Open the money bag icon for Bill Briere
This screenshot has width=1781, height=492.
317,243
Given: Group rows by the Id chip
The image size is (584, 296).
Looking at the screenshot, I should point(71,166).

### Assignment
Nothing but the lines from the one that contains "Given: Group rows by the Id chip" through the end of the listing above should be copied, each exactly as written.

### Your response
Given: Group rows by the Id chip
The image size is (584, 296).
Looking at the screenshot, I should point(71,166).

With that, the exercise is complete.